## ASSIGNMENT
Going down the data below, set down exactly the line with "Where should I" and each line after it through the line with "Viewport: 852px width, 632px height."; no other lines.

## RECORDS SUPPLIED
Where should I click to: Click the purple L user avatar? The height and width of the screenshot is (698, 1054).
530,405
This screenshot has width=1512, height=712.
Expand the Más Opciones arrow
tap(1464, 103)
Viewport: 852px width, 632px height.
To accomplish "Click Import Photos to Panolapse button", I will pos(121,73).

* * *

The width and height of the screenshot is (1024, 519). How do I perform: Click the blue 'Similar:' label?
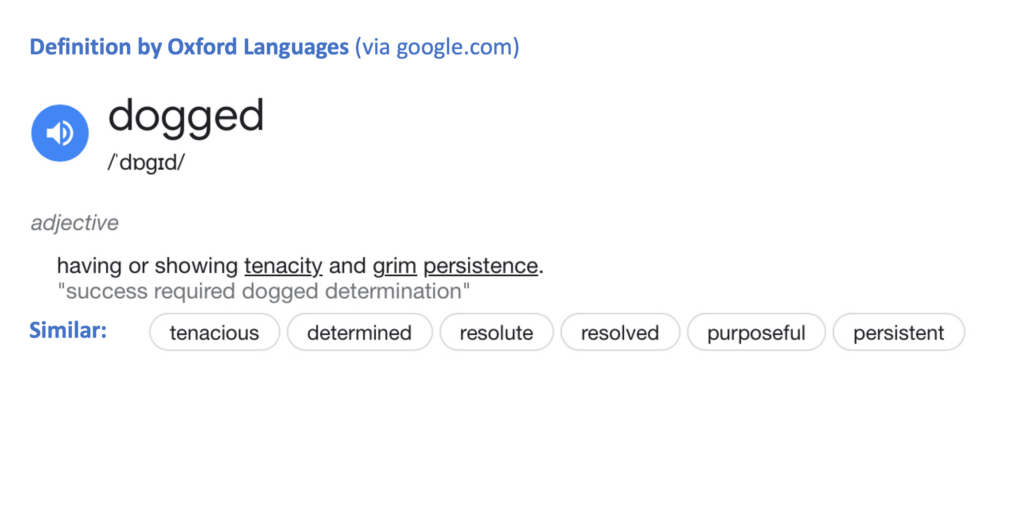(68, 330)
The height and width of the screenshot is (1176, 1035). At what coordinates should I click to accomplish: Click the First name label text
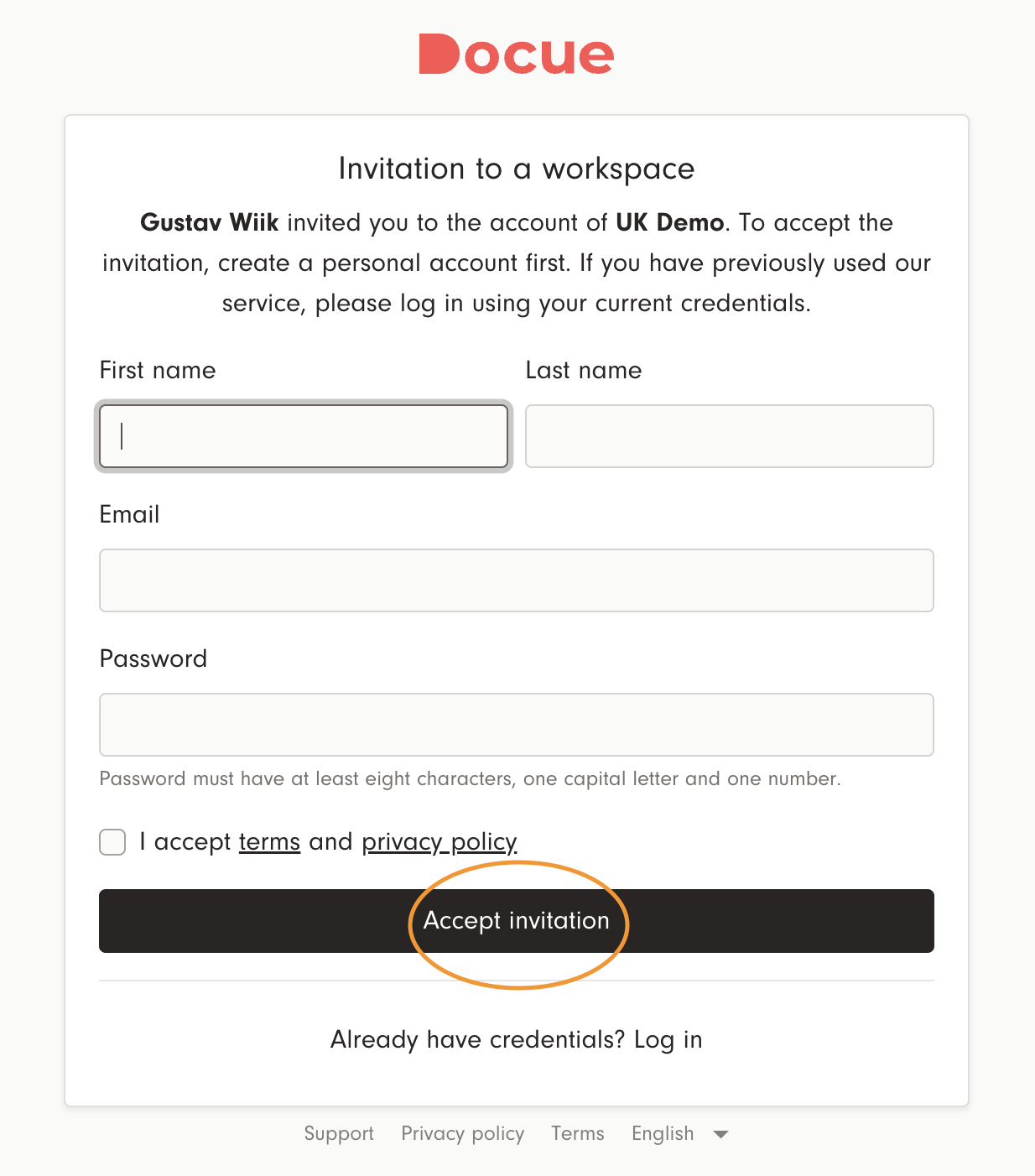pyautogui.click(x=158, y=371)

## ANSWER BOX
Where should I click to: Click the purple L user avatar? The height and width of the screenshot is (698, 1054).
530,405
This screenshot has width=1512, height=712.
Expand the Más Opciones arrow
tap(1464, 103)
Viewport: 852px width, 632px height.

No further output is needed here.